## DIRECTIONS:
Can you print every line of text in the records below, character for character, and leave out the pictures?

** Start SUPPLIED RECORDS **

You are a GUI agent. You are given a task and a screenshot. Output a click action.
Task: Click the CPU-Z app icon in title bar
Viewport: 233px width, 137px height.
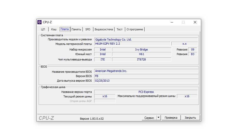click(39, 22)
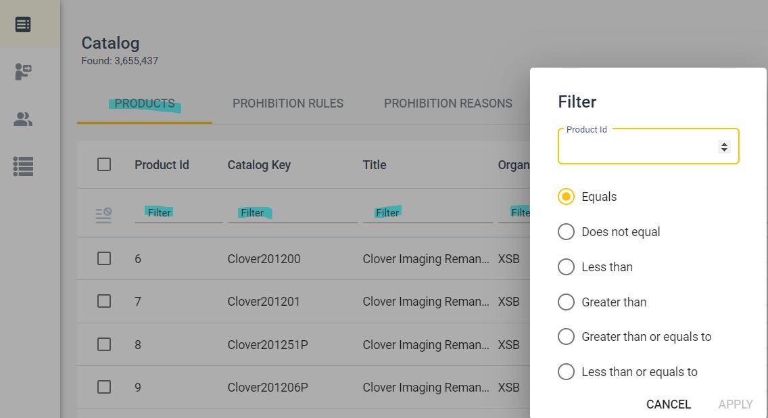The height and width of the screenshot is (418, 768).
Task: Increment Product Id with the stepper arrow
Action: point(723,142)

** End SUPPLIED RECORDS **

## SOLUTION TO THE PROBLEM:
You are a GUI agent. You are given a task and a screenshot. Output a click action.
Task: Click the CPU-Z app icon in title bar
Viewport: 233px width, 137px height.
click(39, 22)
The height and width of the screenshot is (418, 768).
Task: Increment Product Id with the stepper arrow
Action: point(723,142)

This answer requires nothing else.